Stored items
########

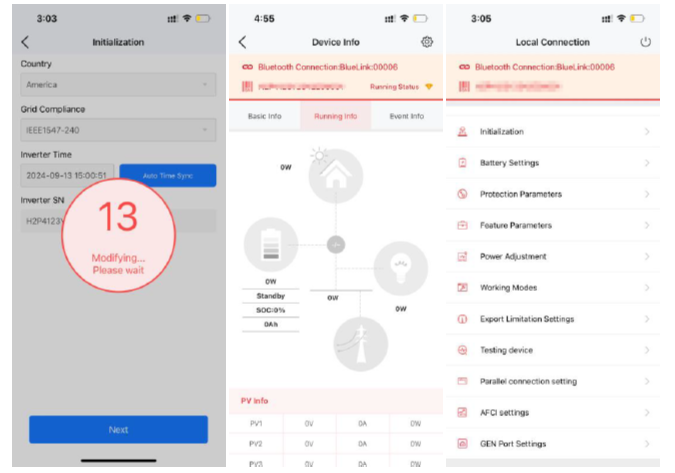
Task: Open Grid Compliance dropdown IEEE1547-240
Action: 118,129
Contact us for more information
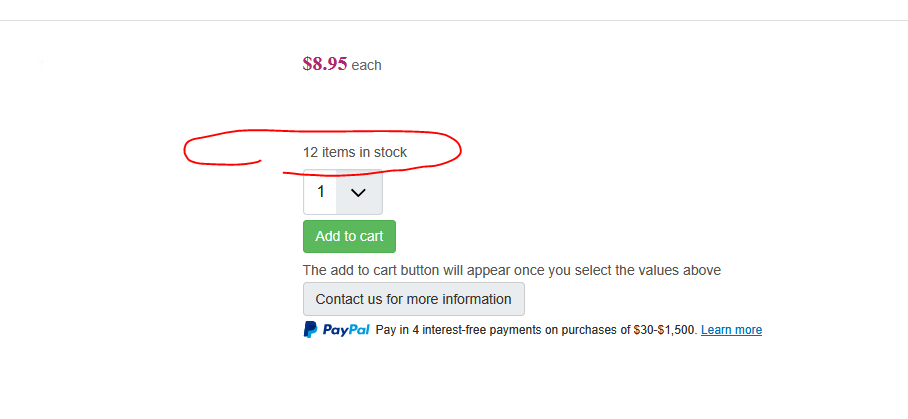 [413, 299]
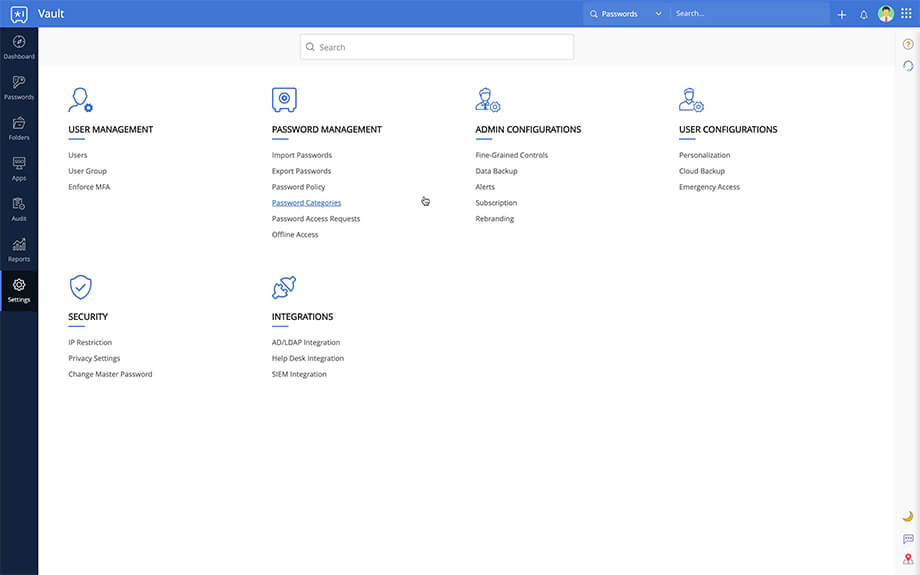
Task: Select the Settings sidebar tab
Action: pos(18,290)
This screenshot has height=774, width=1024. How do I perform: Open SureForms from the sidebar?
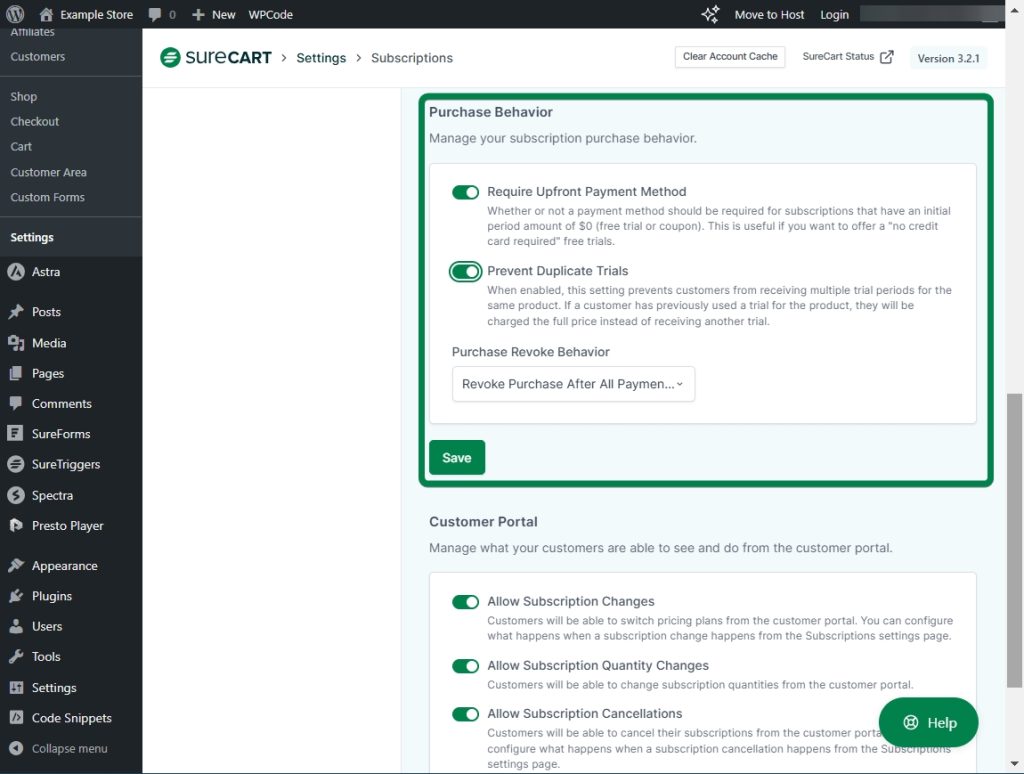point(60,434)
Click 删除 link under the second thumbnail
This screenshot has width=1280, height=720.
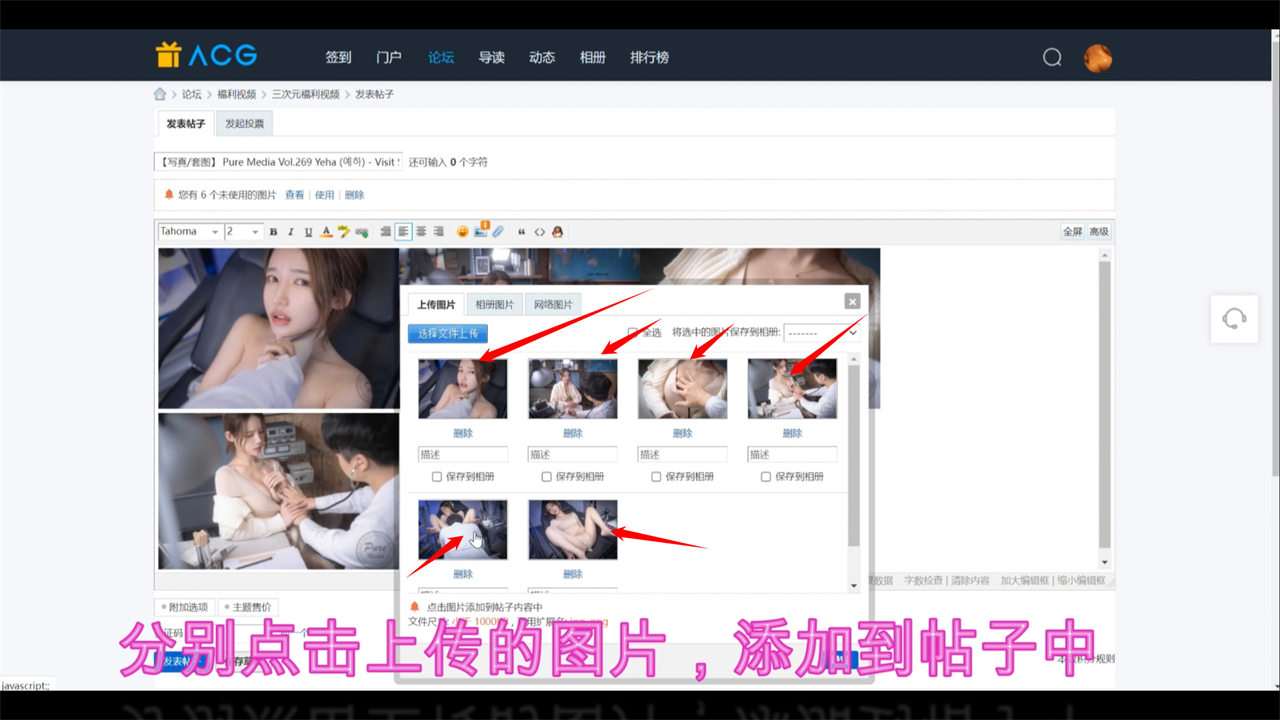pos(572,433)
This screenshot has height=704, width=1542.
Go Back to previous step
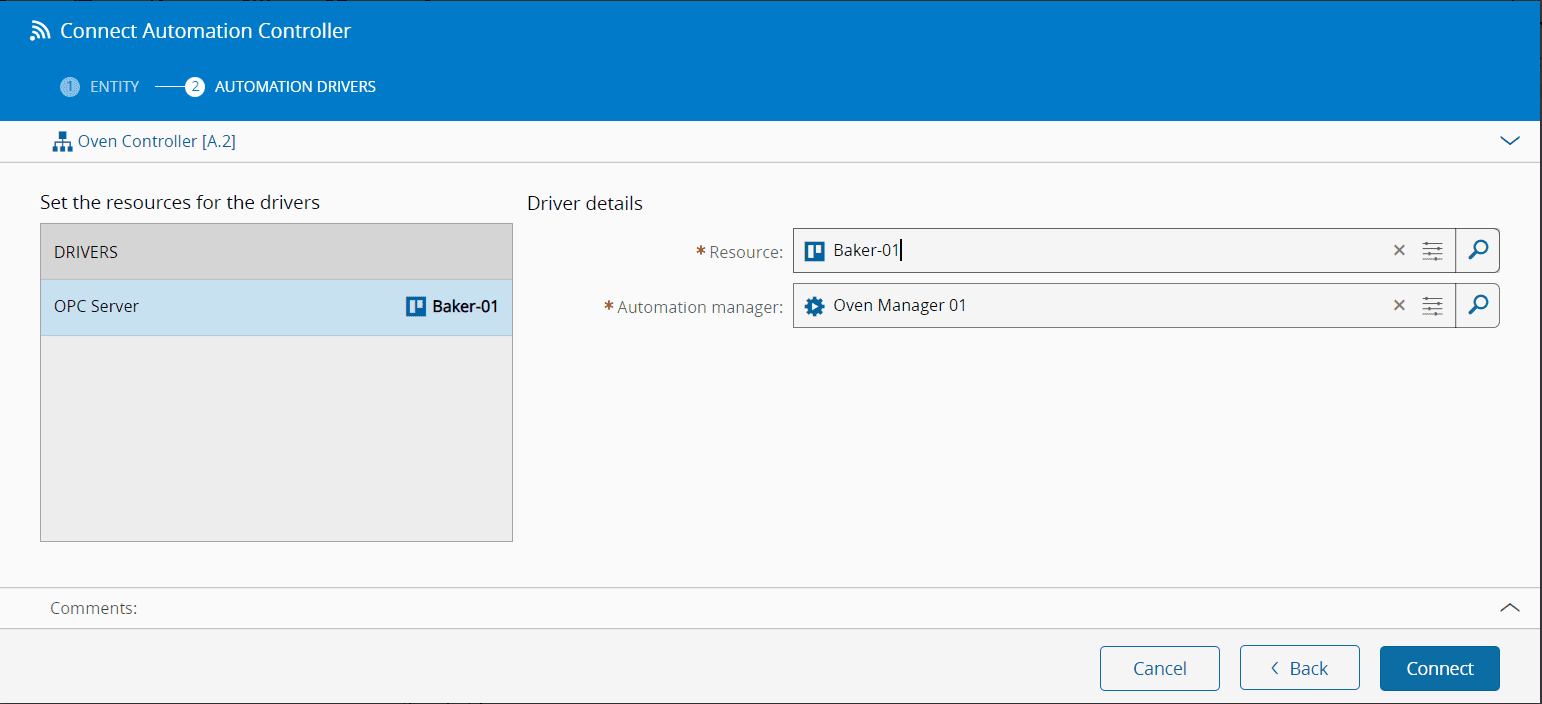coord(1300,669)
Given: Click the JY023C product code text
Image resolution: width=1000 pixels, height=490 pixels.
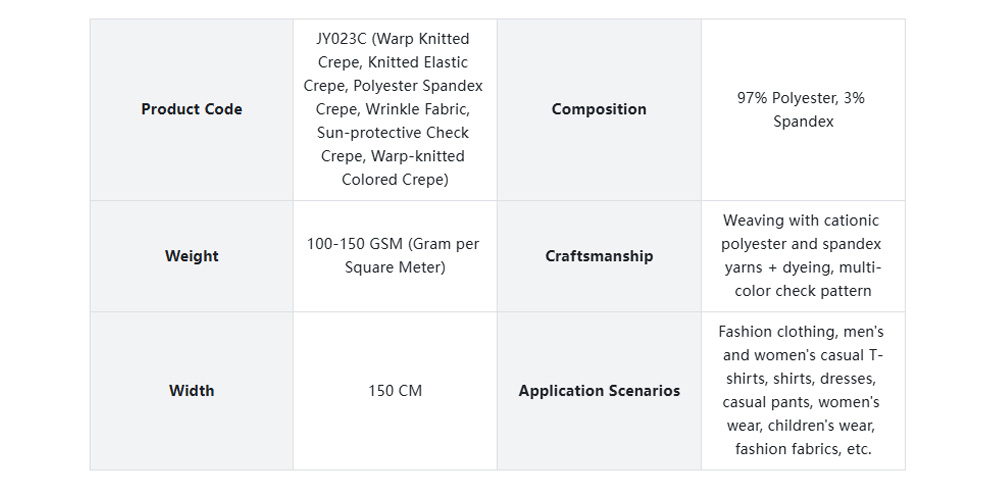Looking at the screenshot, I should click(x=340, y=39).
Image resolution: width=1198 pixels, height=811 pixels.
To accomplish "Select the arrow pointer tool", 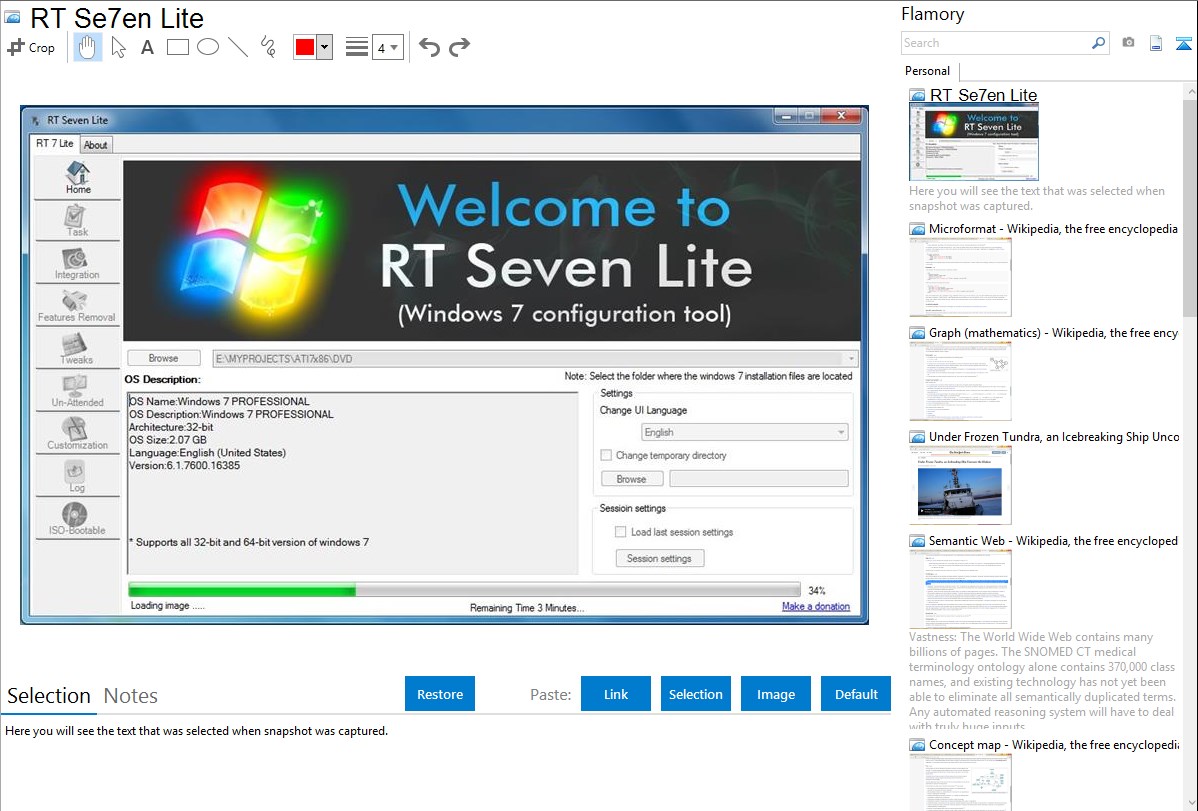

########

(Assigned task) Return only the line with "Go Back to previous step" and the lines after it up to the end of the records, exact and free of pictures.

(Result of this exercise)
Go Back to previous step
coord(1300,669)
Given: Click the JY023C product code text
Image resolution: width=1000 pixels, height=490 pixels.
Looking at the screenshot, I should click(x=340, y=39).
Image resolution: width=1198 pixels, height=811 pixels.
To accomplish "Select the arrow pointer tool", 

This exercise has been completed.